[Interface element items]
((

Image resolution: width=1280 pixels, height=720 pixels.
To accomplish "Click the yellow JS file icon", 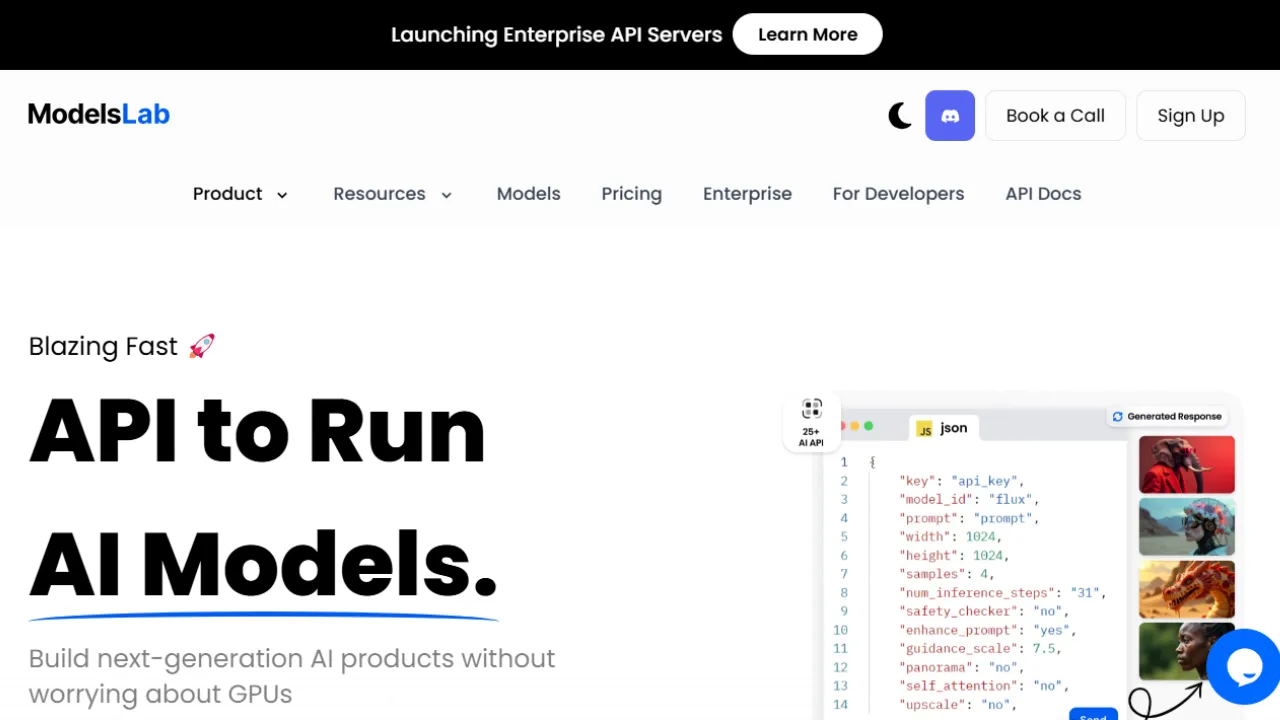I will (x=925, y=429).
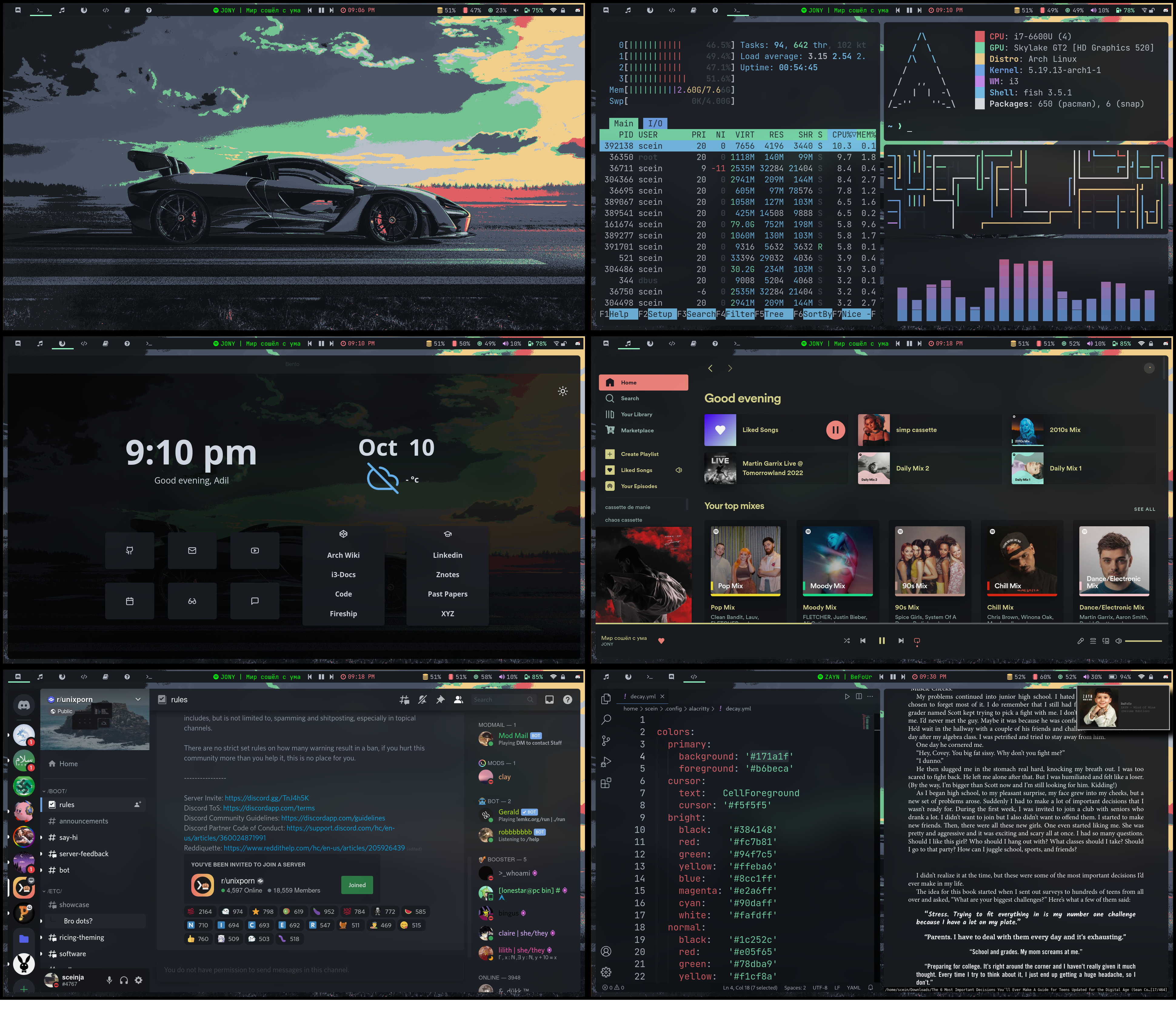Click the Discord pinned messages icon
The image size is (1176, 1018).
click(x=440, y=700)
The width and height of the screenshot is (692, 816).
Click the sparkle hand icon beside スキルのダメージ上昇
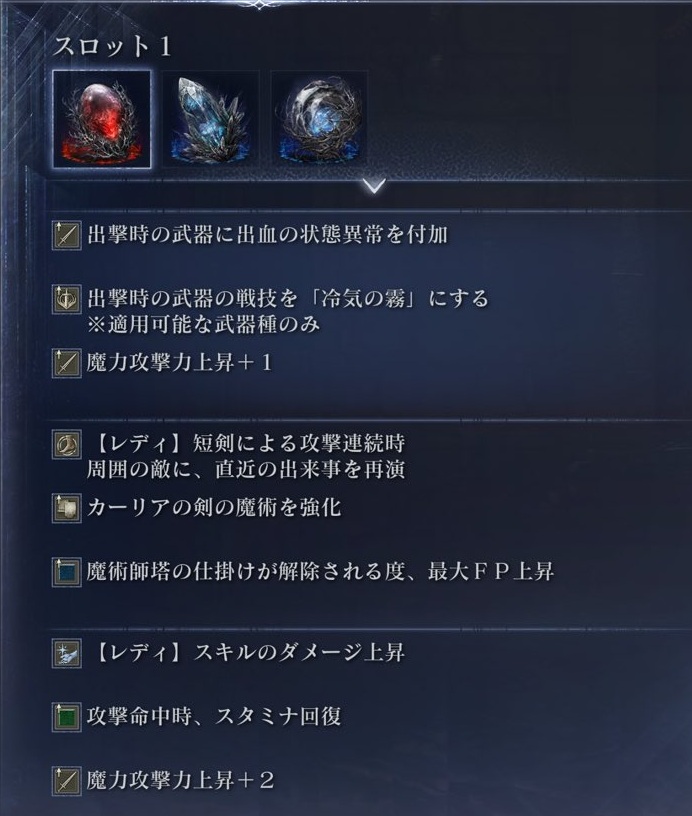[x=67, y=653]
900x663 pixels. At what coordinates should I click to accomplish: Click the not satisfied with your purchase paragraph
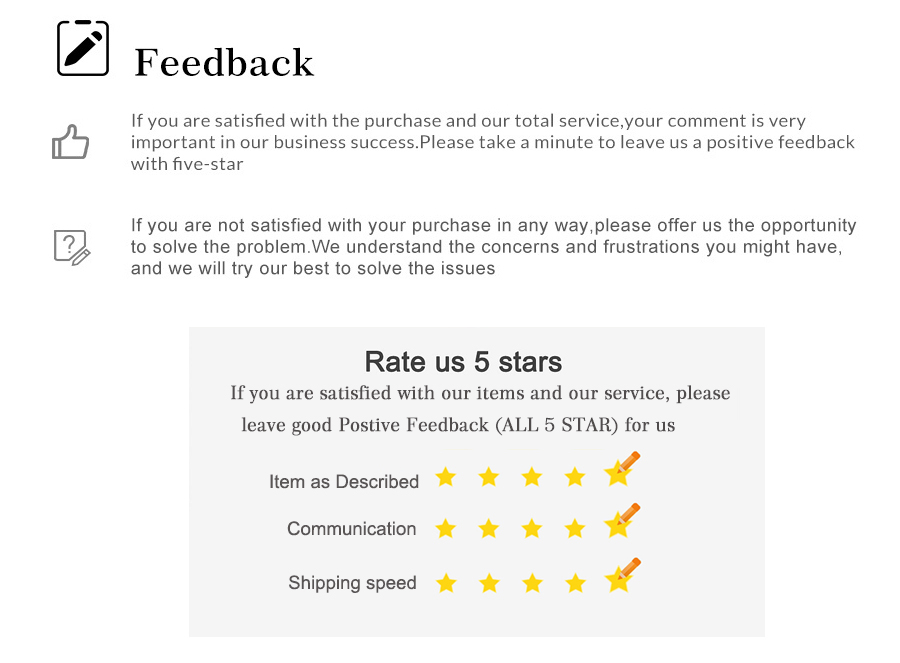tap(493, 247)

))

Print the items from the line containing "The width and" through the end of the items, without any changes. Leave the pictures out.

Complete answer>
The width and height of the screenshot is (692, 816).
Click the sparkle hand icon beside スキルのダメージ上昇
[x=67, y=653]
900x663 pixels. At what coordinates should I click to accomplish: Click the not satisfied with your purchase paragraph
tap(493, 247)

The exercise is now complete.